#### [Problem]
Count the lines in the stored dataset items below that contain the string "Expand". Reply with the number only.
━━━━━ Source records ━━━━━
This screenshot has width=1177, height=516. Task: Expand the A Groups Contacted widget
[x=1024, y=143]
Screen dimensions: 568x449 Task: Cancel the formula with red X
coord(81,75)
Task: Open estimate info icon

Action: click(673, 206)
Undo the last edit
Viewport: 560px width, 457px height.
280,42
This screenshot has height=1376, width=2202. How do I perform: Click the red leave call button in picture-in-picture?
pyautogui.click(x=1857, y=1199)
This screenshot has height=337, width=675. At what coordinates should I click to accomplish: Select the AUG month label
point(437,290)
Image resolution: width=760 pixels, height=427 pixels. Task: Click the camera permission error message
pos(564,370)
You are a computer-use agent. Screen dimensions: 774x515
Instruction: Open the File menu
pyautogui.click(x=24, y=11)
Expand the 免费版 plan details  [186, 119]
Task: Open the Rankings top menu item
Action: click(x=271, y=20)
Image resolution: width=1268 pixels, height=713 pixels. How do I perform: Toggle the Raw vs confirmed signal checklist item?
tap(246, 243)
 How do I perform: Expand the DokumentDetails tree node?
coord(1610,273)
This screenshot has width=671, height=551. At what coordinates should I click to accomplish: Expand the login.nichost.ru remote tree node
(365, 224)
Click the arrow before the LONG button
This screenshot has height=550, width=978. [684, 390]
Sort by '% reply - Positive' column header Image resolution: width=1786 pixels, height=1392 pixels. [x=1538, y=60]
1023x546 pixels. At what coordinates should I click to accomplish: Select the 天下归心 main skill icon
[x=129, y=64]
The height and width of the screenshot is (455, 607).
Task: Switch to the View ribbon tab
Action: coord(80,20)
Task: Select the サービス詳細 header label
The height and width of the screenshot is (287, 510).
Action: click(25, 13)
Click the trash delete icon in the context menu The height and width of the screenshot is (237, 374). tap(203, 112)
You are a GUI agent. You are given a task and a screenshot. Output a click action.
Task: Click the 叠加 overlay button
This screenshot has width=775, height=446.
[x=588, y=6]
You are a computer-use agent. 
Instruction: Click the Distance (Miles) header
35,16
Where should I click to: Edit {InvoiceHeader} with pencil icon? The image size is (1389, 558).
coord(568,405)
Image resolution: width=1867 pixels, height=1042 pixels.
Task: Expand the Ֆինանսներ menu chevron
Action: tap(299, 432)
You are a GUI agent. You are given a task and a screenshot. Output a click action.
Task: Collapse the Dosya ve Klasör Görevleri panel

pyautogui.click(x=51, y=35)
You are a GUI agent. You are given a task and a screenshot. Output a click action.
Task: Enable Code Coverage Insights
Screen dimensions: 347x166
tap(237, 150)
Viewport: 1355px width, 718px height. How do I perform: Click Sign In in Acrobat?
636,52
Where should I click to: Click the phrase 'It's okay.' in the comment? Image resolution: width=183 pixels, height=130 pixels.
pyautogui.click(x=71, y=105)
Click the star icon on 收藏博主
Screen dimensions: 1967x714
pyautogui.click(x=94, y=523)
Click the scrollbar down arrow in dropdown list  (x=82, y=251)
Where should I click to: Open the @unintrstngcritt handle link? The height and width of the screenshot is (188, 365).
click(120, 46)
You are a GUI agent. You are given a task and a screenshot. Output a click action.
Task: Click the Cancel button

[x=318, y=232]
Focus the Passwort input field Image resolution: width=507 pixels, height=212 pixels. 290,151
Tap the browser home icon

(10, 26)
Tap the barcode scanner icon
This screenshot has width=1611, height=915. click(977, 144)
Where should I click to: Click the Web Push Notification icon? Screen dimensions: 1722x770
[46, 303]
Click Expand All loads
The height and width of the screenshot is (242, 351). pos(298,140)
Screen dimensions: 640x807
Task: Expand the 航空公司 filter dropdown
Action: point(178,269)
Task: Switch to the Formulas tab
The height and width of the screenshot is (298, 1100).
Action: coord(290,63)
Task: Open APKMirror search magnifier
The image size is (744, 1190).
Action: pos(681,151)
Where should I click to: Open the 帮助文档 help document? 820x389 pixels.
━━━━━
#### [Output of the task]
7